Após reajuste de R$ 78, comandante dos bombeiros promete pedir mais aumento

Sérgio Simões, novo secretário de Defesa Civil, admitiu não ter participado da decisão do valor do aumento anunciado pelo governo

Raphael Gomide, iG Rio de Janeiro |

Após o anúncio da antecipação do reajuste de 5,58% de dezembro para julho aos bombeiros, policiais militares e civis e agentes penitenciários, o comandante-geral do Corpo de Bombeiros do Rio, Sérgio Simões, afirmou que continuará a reivindicar aumento junto ao governador Sérgio Cabral para este ano.

Com a medida, o reajuste da categoria em 2011 terá sido de 11,5%. Na prática, porém, um soldado iniciante, sem filhos, terá aumento real de apenas R$ 78,55 mensais, passando de R$ 1.187 para 1.265,55.

“Há uma possibilidade (de negociar novo reajuste), tenho que continuar conversando – o governo continua aberto – para ver se há outra possibilidade (de reajuste).
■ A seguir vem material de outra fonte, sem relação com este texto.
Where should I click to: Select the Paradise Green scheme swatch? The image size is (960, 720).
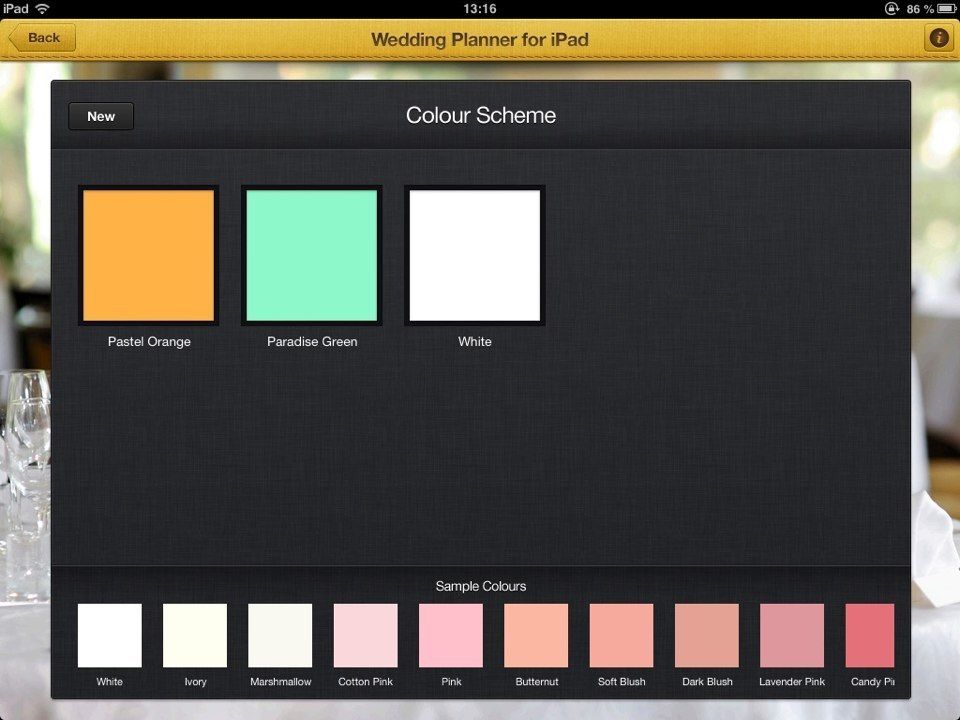pos(312,256)
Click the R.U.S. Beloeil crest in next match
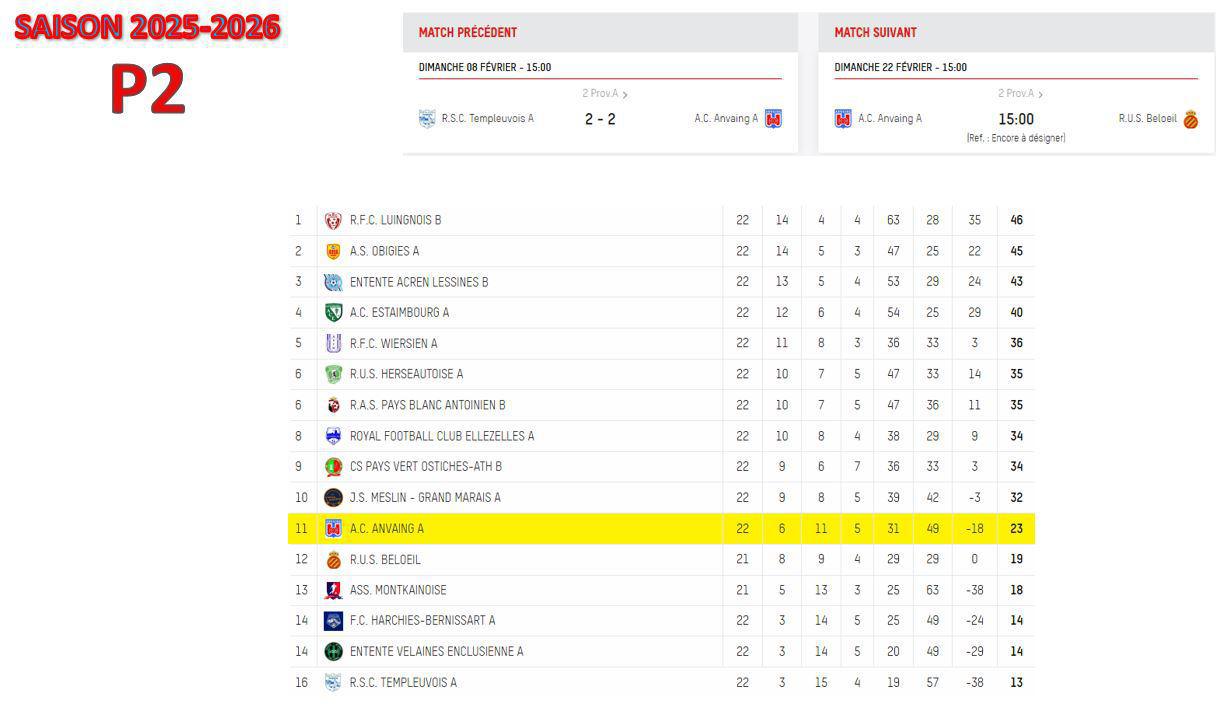 pos(1190,119)
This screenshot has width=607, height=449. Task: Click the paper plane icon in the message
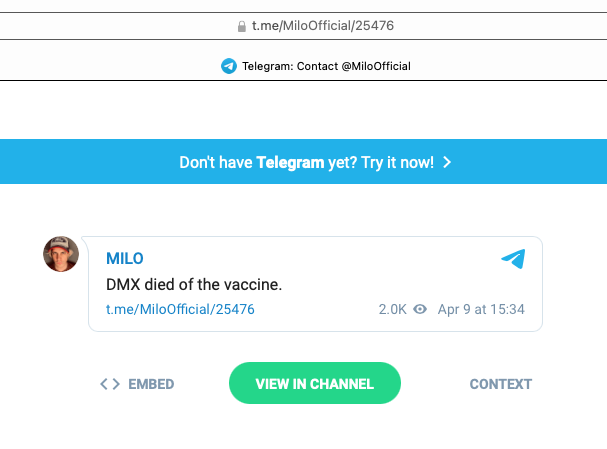[513, 259]
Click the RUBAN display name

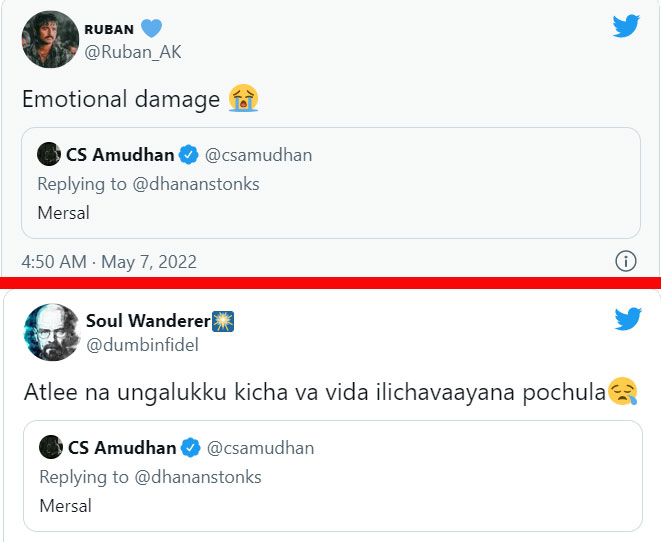(108, 30)
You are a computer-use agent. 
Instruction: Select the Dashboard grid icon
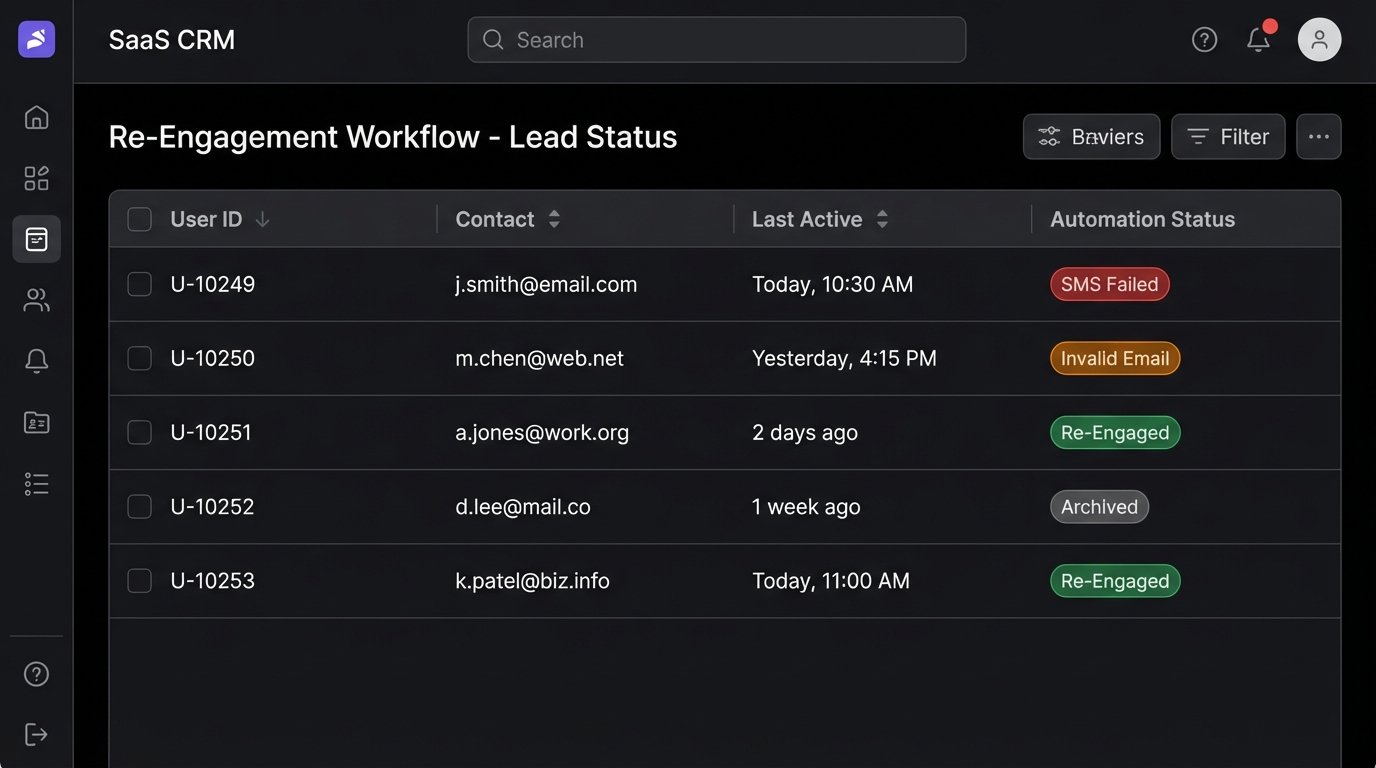point(36,177)
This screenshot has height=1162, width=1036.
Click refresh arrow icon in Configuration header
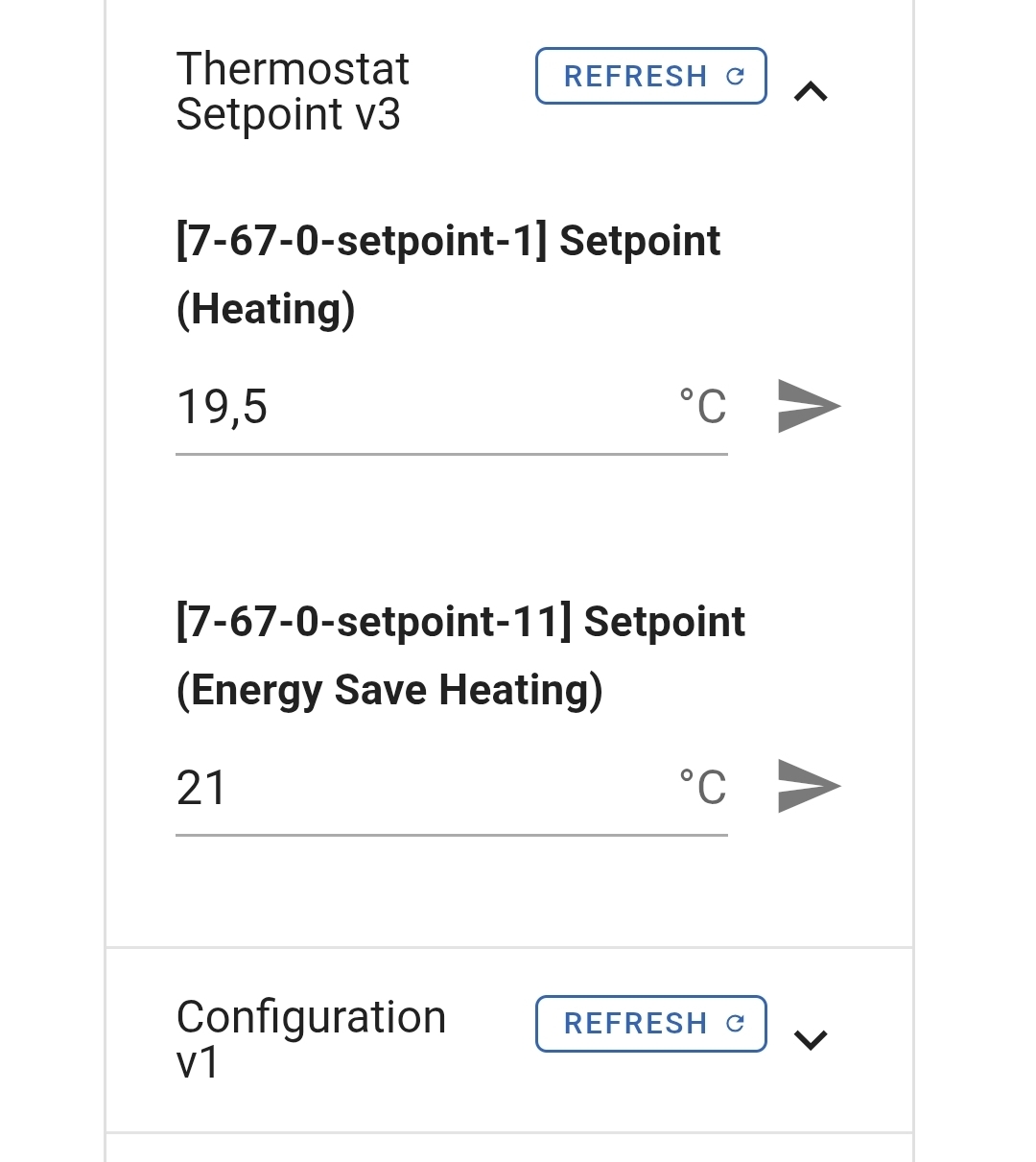736,1024
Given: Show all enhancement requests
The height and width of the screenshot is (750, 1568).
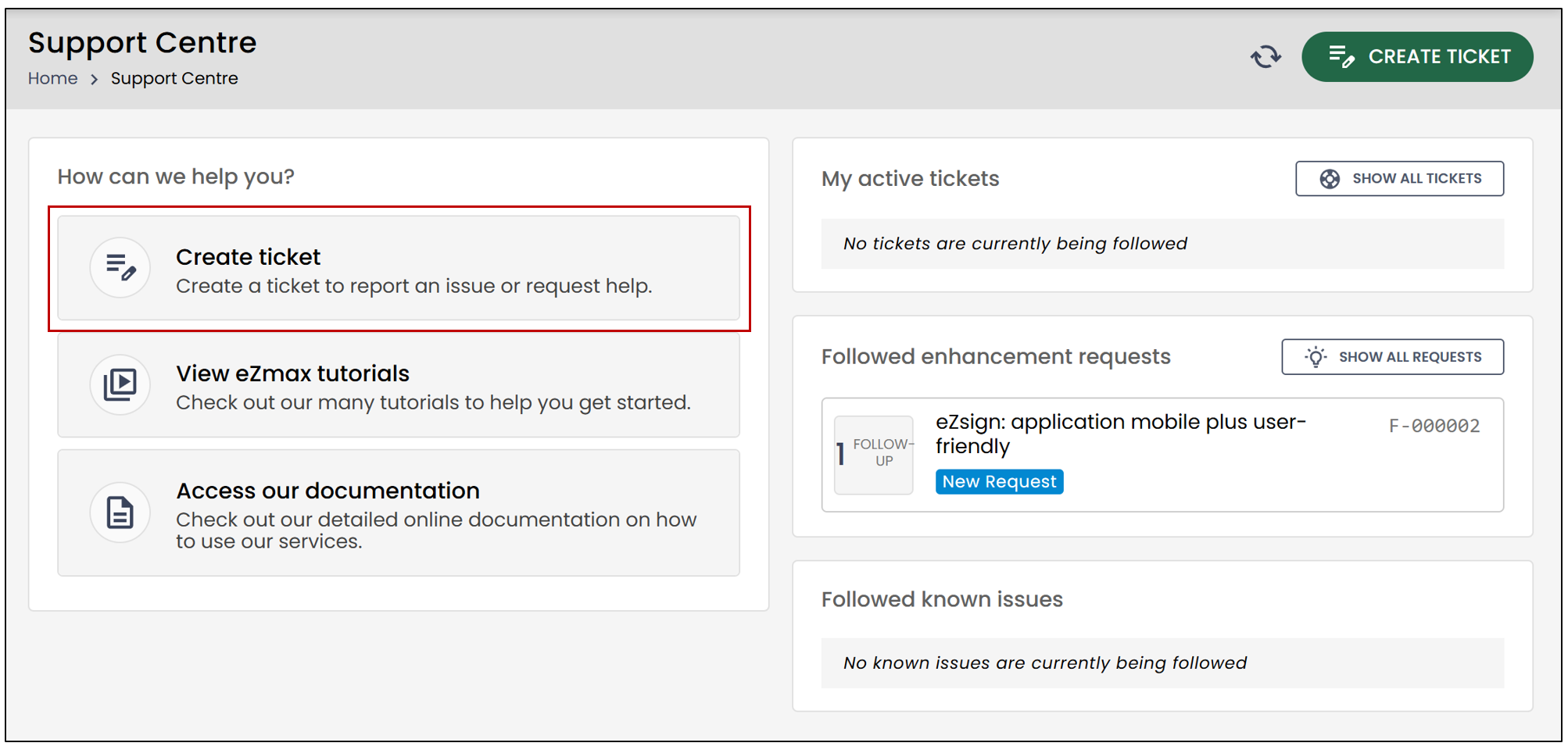Looking at the screenshot, I should coord(1392,357).
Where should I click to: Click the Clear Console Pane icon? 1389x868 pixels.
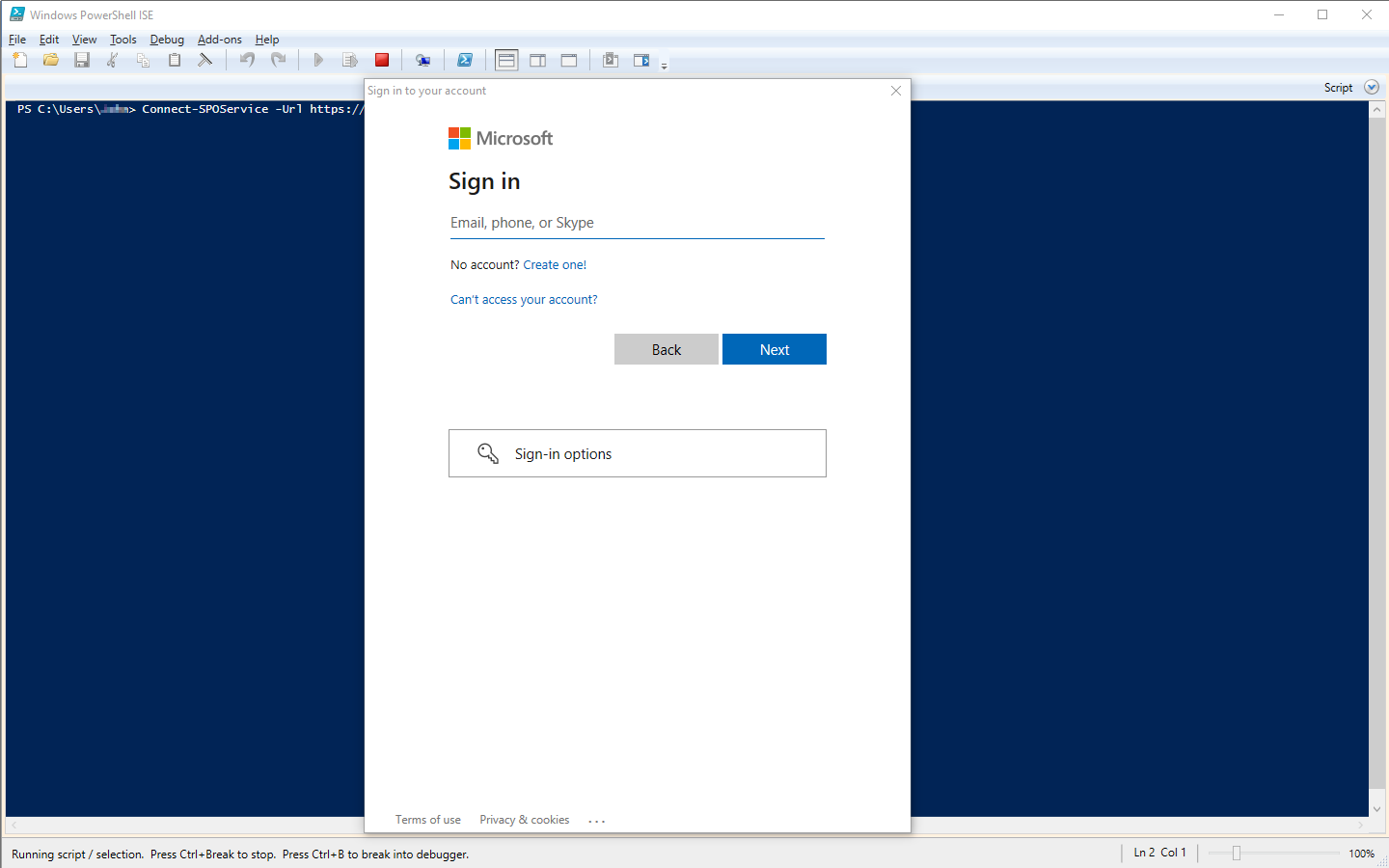pos(205,60)
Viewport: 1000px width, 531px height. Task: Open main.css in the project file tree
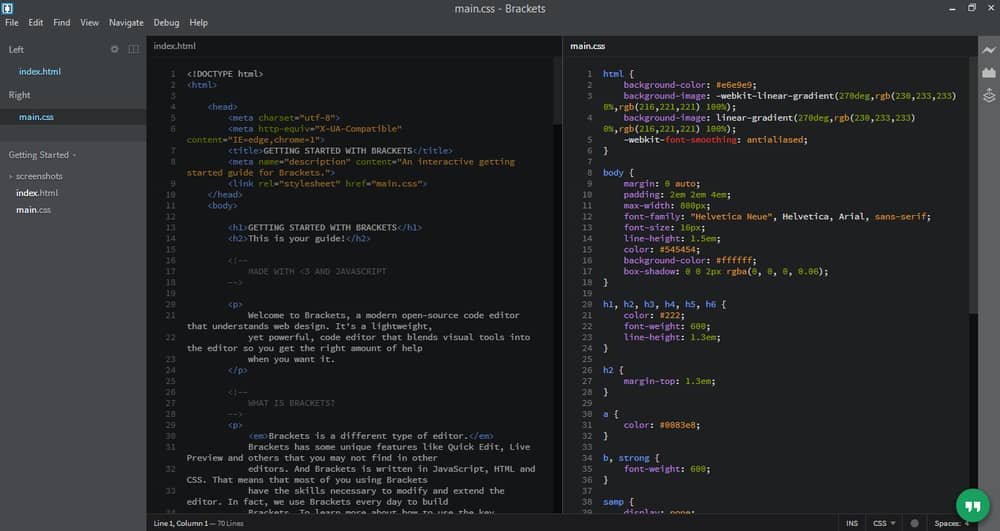coord(33,209)
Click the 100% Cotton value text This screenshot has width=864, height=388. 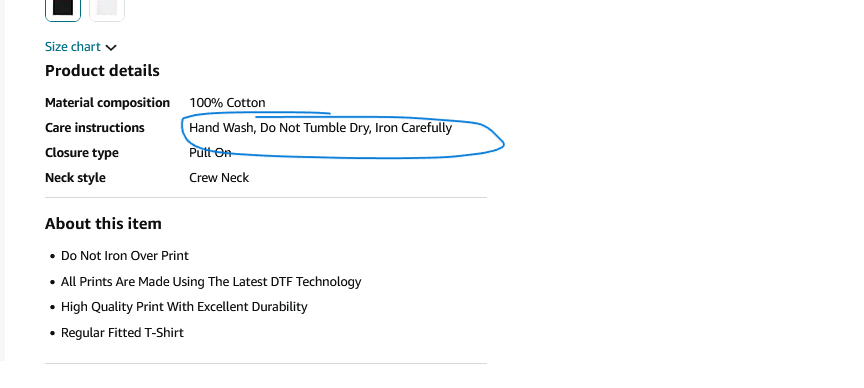[x=227, y=103]
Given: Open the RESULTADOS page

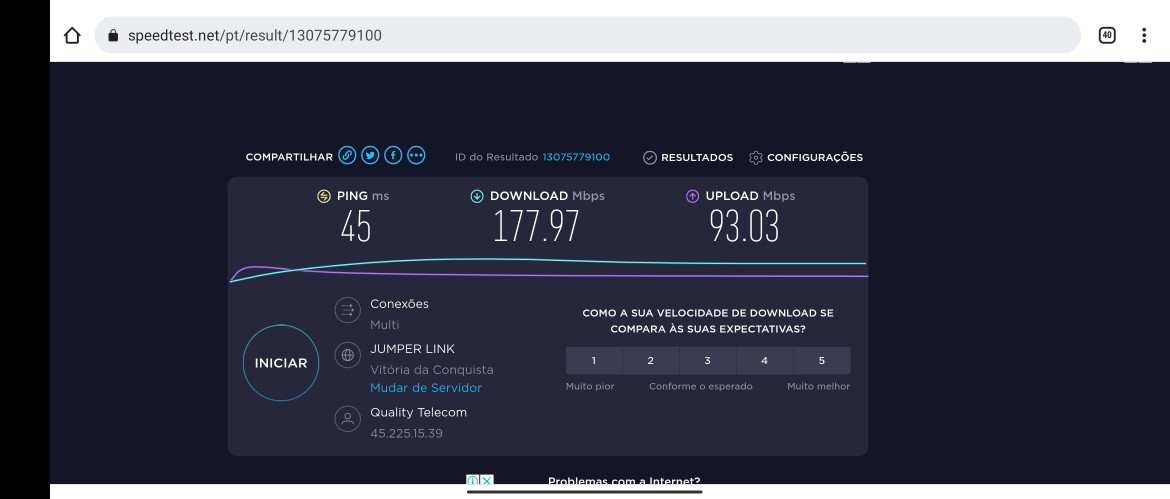Looking at the screenshot, I should coord(688,157).
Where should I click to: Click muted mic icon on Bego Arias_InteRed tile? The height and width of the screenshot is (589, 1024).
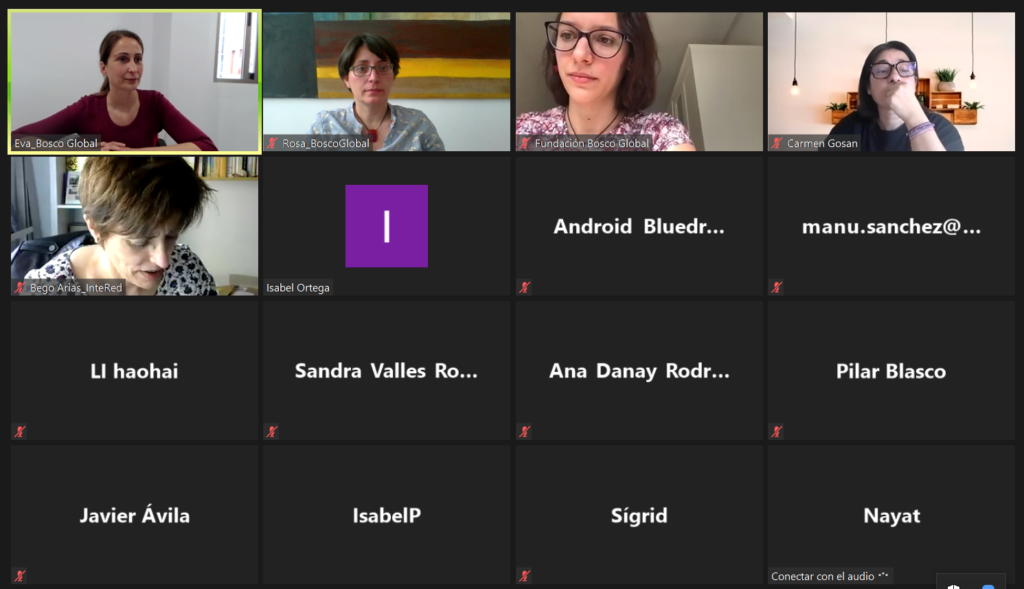coord(20,287)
É uma demonstração clara de que o governo está aberto a negociar. Vamos ver a partir de agora o que pode ser feito”, disse, em entrevista.

Comandante-geral não foi consultado sobre percentual do reajuste

Simões admitiu que não foi consultado sobre o percentual do reajuste, feito pela Secretaria de Planejamento e Gestão (Seplag), e disse desconhecer a capacidade financeira do governo de dar aumento.

“Os cálculos são feitos pela Seplag. Essa foi a possibilidade neste momento. Ainda não tive oportunidade de falar com o secretário de Planejamento nem com o governador sobre o assunto. Quem define valores (do reajuste) é a Secretaria de Planejamento”, disse.

Outra medida anunciada nesta quinta foi a recriação da Secretaria de Defesa Civil, comandada pelo próprio Simões. Em sua opinião, isso seria uma “demonstração clara” de fortalecimento e prestígio da corporação. No governo Cabral, o Corpo de Bombeiros estava subordinado à Secretaria de Saúde. “O status de secretário dá uma facilidade maior de interlocução com o governo para defender os interesses da corporação”, afirmou.

O comandante-geral disse que suas prioridades são a volta da normalidade nos quartéis e a solução da questão relativa aos bombeiros presos após a invasão do quartel-general, na sexta-feira (3), hoje na Justiça Militar.

“Minha prioridade é uma definição do Poder Judiciário em relação aos militares presos. Espero que o quanto antes se dê uma definição clara.”, explicou.